El director, un hombre prudente, primero quiso hablar con Fernán y escuchar su versión. Para eso, lo convocó a su despacho y escucho atentamente lo que el chaval le contaba:
– Llevan todo el curso riéndose de mí porque como dónuts, eso es verdad –reconoció Fernán; luego, contó el último episodio.
– ¿Y por qué no se lo has contado a nadie? El acoso es una falta grave.
Ahí Fernán bajó la cabeza, sin decir una palabra. El director entendió que el chaval no quería que lo señalasen como un chivato.
Al día siguiente, el director mandó llamar a los progenitores de los cuatro chavales y les dijo:
– No hay pruebas de que Fernán causase esas pesadillas en Pin, Dan y Gos. Ademáis, ellos no han sido sinceros, no han contado toda la verdad de lo que le hacían a Fernán.
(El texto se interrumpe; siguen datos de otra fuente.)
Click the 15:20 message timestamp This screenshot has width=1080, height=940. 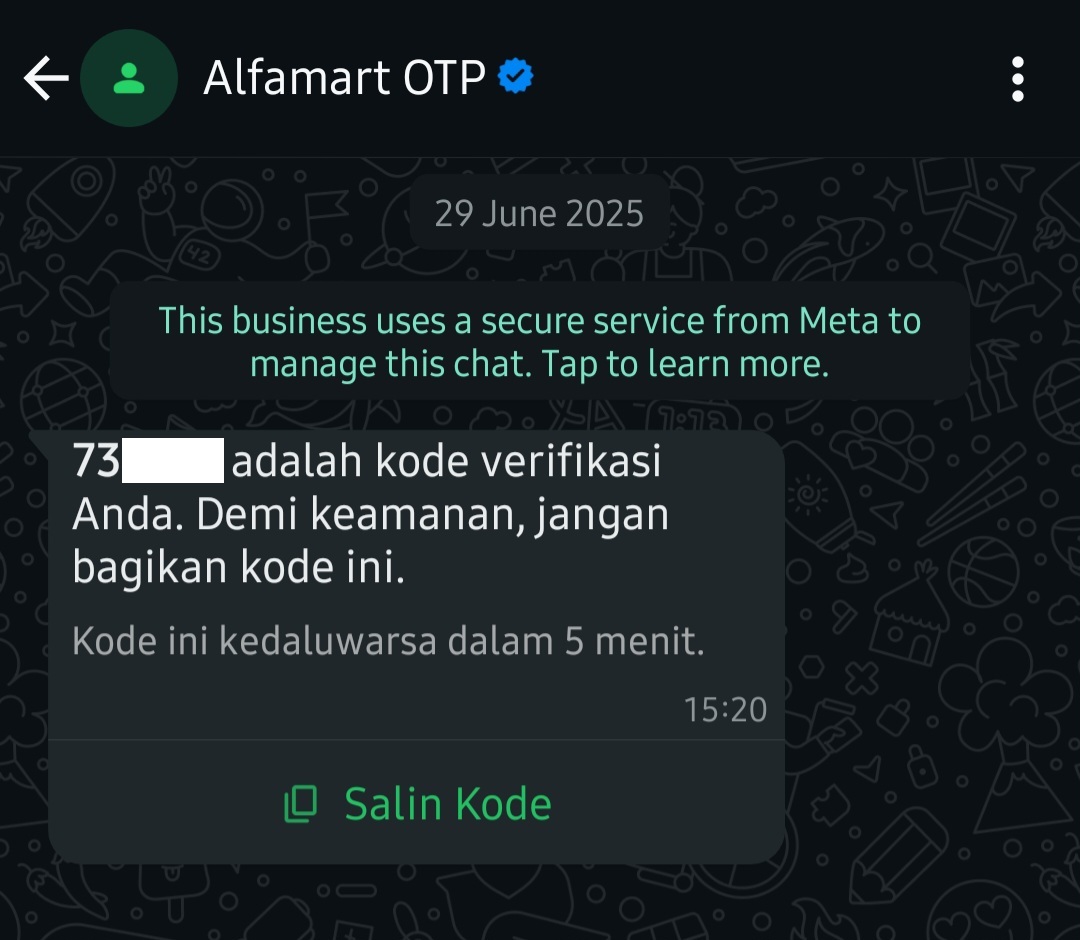[725, 709]
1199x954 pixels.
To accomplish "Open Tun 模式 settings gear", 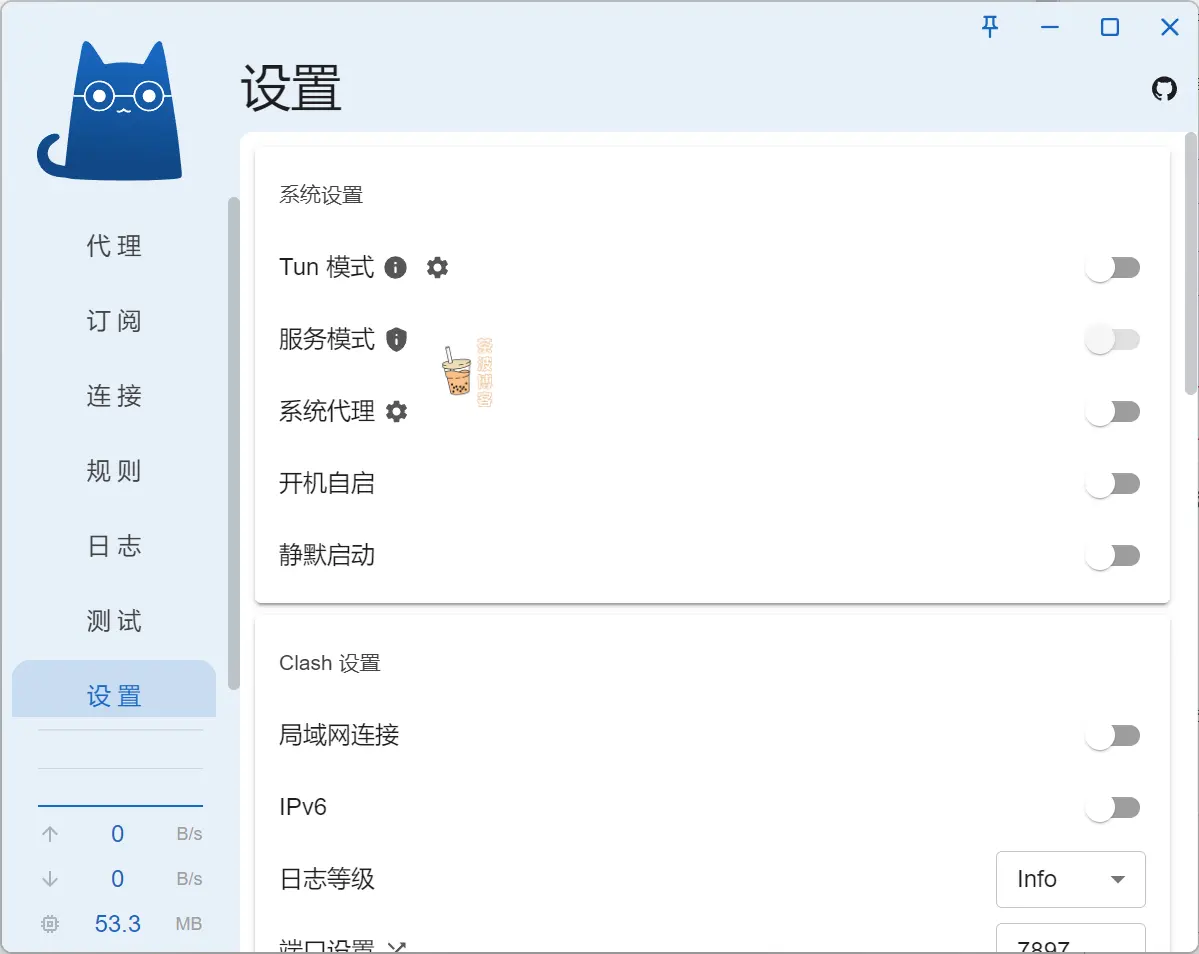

Los padres de los pindangos protestaron. Dijeron todo cuando lo que habían hecho sus hijos eran cosas de críos, pero que lo de Ferrán era pura brujería y que eso sí que merecía un castigo.
Entonces el director preguntó a los pindangos:
– Chicos, dibujad aquí la criatura que os perseguía.
Los pindangos, a pesar de ser malos dibujantes, consiguieron trazar una criatura con pinta de T-Rex, pero hecha a base de dónuts.
Mientras tanto, en otra sala, había pedido a Fernán que dibujase el monstruo que él creía que perseguía a sus compañeros de clase. Lo que Fernán dibujó fue una especie de T-Rex hecho a base de rosquillas.
Cuando los progenitores de los pindangos compararon los dibujos de sus hijos con los de Ferrán, saltaron inmediatamente:
– ¿Lo ve, señor director? ¿Lo ve? Es él quien crea las pesadillas en las cabezas de nuestros hijos. ¡Expúlselo ya!
Solo les faltó gritar que quemasen a Fernán en una hoguera, como se hacía siglos atrás con los brujos o con los que se consideraban brujos. Pero el director no hizo nada de eso. Colocó los dibujos en la mesa y pidió a todos los progenitores que los examinasen atentamente.
– ¿Es que no ven las diferencias? –acabó preguntando el director.
Pero aquellos ocho pares de ojos no veían nada de particular, solo cuatro tiranosaurios hechos a base de dónuts o algo así. El director tuvo que explicar:
– Lo que Pin, Don y Gos han dibujado es un roscosaurio, salta a la vista, porque es la criatura que los perseguía. En cambio, lo Fernán ha dibujado es un donutosaurio. Observen que es distinto, aunque sean especies emparentadas. El donutosaurio es más amarillo y está cubierto de azúcar. ¿Es que no lo ven?
Ahí los padres se callaron. ¿Qué iban a decir? No eran expertos en la materia.
Cuando ya los padres se hubieron marchado, el director aún pidió a Fernán que se quedase unos minutos en su despacho.
– Fernán, no te preocupes más. Esos tres no te molestarán más.
– Gracias, director.
Fernán ya estaba a punto de salir por la puerta, pero aún se giró y preguntó:
– ¿Por qué me ha ayudado?
El director, que acababa de empezar a escribir en el ordenador, se detuvo, miró al chaval y le dijo:
– Porque de chaval, a mí también me acosaron y tuve ayuda…
– ¿Y también se reían de usted por los dónuts?
– No, en mis tiempos era porque me pasaba el día dibujando elefantes, o construyéndolos de plastilina o arcilla, o de lo que fuera.
Y justo en ese momento, Fernán creyó sentir el bramido de uno de esos paquidermos salir de debajo de la mesa del director, tal vez de un cajón, pero ya no quiso preguntar más. Tan solo pensó que, quizá, algún día el elefante del director y su donutosaurio llegasen a conocerse y hasta saldrían juntos.